La Cassazione ribadisce l’insufficienza del solo requisito formale per godere delle esenzioni d’imposta

La Corte di Cassazione ha nuovamente affrontato la questione, che si ripropone con una certa costanza, relativa alle a.s.d. e al loro regime fiscale agevolato.

Infatti, le realtà sportive dilettantistiche godono di alcuni vantaggi da un punto di vista della tassazione loro applicata, disposta da una normativa di favore, contenuta, tra le altre, nella l. 289/2002 e d.P.R. 917/1986.

Nella loro pronuncia, l’ordinanza n. 6361 del 2 marzo 2023, i giudici di legittimità hanno interamente cassato con rinvio la decisione adottata dalla Commissione Tributaria Regionale dell’Emilia Romagna, per non aver quest’ultima valutato il rispetto di tutti i requisiti formali richiesti ad un’associazione sportiva dilettantistica per ottenere i vantaggi fiscali ed aver omesso completamente la verifica della natura dell’attività concretamente svolta dall’ente, mentre in primo grado la Commissione Provinciale aveva respinto il ricorso del contribuente, ritenendo che il carattere commerciale della sua attività discendesse dal fatto che la ricerca di sponsor e clienti ricopriva una quota pari a quasi il totale dei ricavi complessivi della medesima.

È, difatti, ormai consolidato il principio (per cui si richiama il precedente deciso dalla sentenza di Cassazione n. 30008 del 2021) secondo il quale, al fine di ottenere il riconoscimento della fiscalità di favore, l’a.s.d. o s.s.d. ha l’onere di dimostrare non solo la ricorrenza di tutti i requisiti formalistici previsti dall’art. 148, comma 8 del d.P.R. 917/1986 (Tuir), ma anche fornire piena prova che l’attività principale è quella sportiva e non quella commerciale. Non è quindi l’aspetto esteriore a determinare la natura dell’attività svolta, dovendosi invece analizzare le modalità del suo effettivo esercizio.

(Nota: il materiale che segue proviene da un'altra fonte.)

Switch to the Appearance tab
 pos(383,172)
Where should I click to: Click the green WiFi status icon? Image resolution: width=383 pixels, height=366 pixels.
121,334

I giudici di merito devono quindi, innanzitutto, considerare e verificare che ricorrano tutti gli elementi di cui all’art. 148, comma 8 (divieto di distribuzione utili, devoluzione del patrimonio in caso di scioglimento ad altra associazione, partecipazione alla vita associativa, rendiconto economico e finanziario annuale, eleggibilità e democraticità, intrasmissibilità della quota associativa) e, successivamente, valutare l’attività svolta in sostanza. Se questa risulta diversa da quella sportiva, allora viene dichiarata la decadenza dell’ente dai benefici fiscali, poiché l’a.s.d. o s.s.d. è semplicemente uno schermo dietro il quale è in realtà praticata attività avente natura commerciale.

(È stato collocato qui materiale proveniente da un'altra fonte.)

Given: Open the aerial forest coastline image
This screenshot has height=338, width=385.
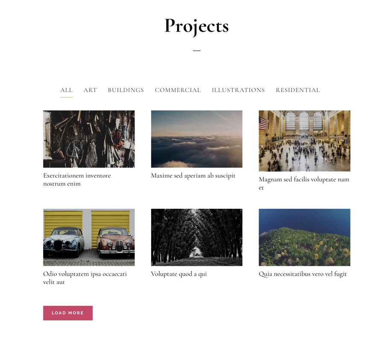Looking at the screenshot, I should point(304,237).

Nel caso all’origine di questa vicenda giudiziale l’associazione sportiva, pur affiliata dapprima alla Csai-Aci e poi approdata al Coni nel 2011, partecipava alle competizioni con atleti che non erano soci, ma erano esperti e già affermati nel loro settore, così da ottenere maggiore visibilità e ricavare sponsorizzazioni più redditizie, e al contempo non era svolta formazione di atleti né sviluppo e diffusione della pratica sportiva. Queste finalità sono state giudicate non corrispondenti alla mera attività sportiva e hanno portato all’accoglimento della tesi dell’Agenzia delle Entrate.

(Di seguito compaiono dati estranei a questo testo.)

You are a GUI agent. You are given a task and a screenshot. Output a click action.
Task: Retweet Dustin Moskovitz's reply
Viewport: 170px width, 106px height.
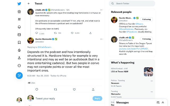pos(56,90)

Tale deficit si è sommato all’assenza, sotto il profilo formale, dell’affiliazione al Coni e dell’indicazione di associazione sportiva dilettantistica nella propria denominazione, come richiesto dai commi 17 e 18 dell’art. 90 della l. 289/2002 (oggi abrogati dal d.lgs. 36/2021 e sostituiti dagli artt. 6 e 7 del medesimo decreto), al momento della contestazione fiscale, nell’anno d’imposta di riferimento.